(What needs to be done) Reproduce the rows between the lines holding "You are a computer-use" and "tap(286, 129)", inclusive, character for character, and leave the pictures out of your answer.

(Record set)
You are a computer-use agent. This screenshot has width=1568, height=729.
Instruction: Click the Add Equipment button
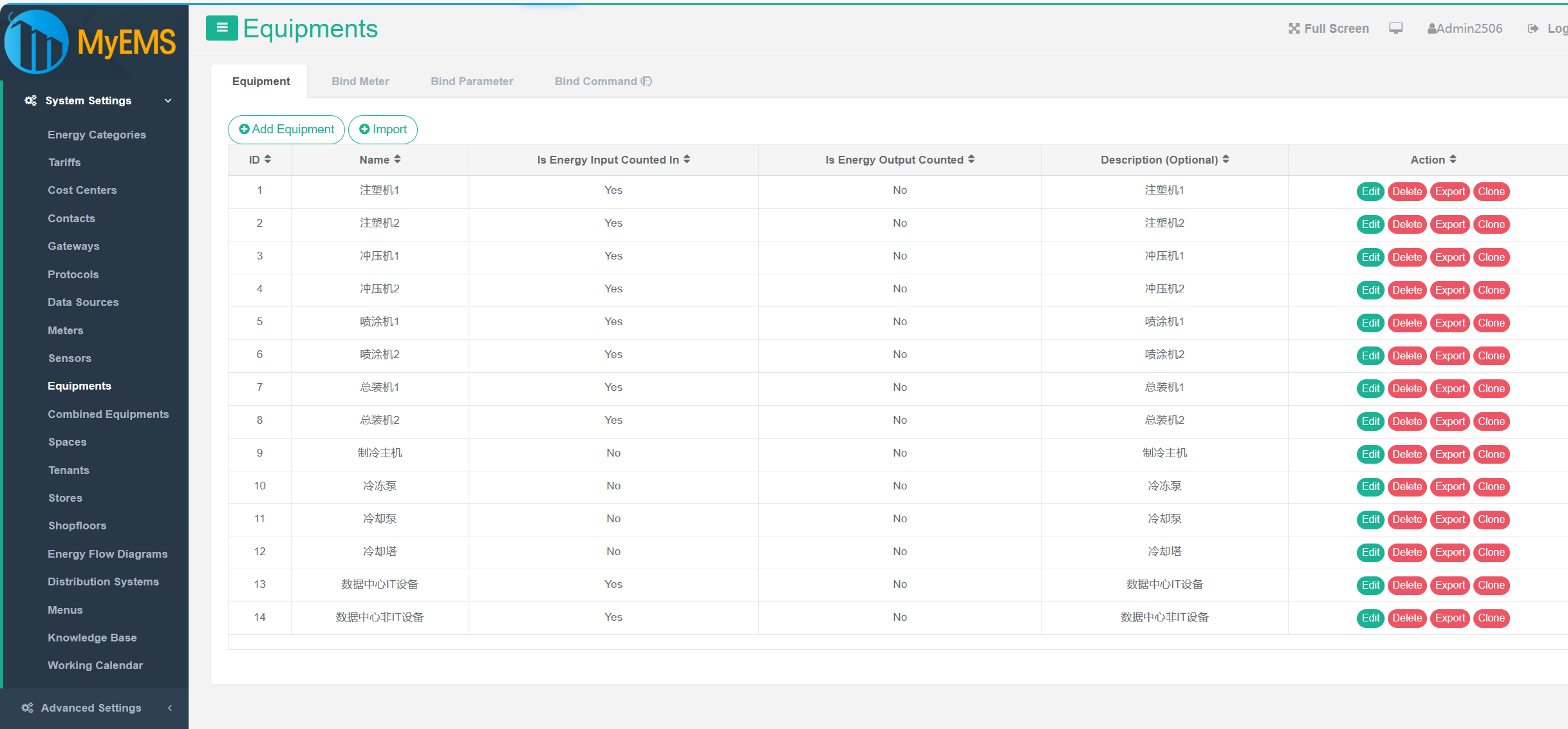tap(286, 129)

---

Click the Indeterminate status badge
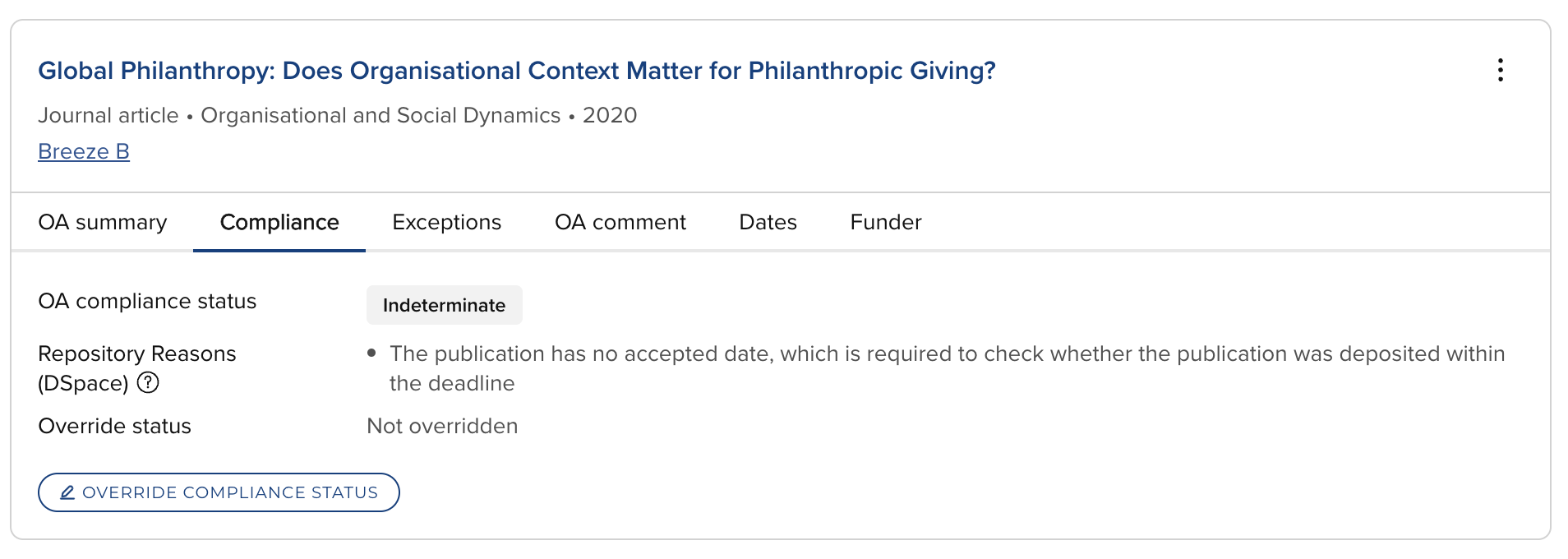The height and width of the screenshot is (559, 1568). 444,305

(Expected answer)
You are a computer-use agent. This screenshot has width=1568, height=729.
Instruction: Click the Add Equipment button
tap(286, 129)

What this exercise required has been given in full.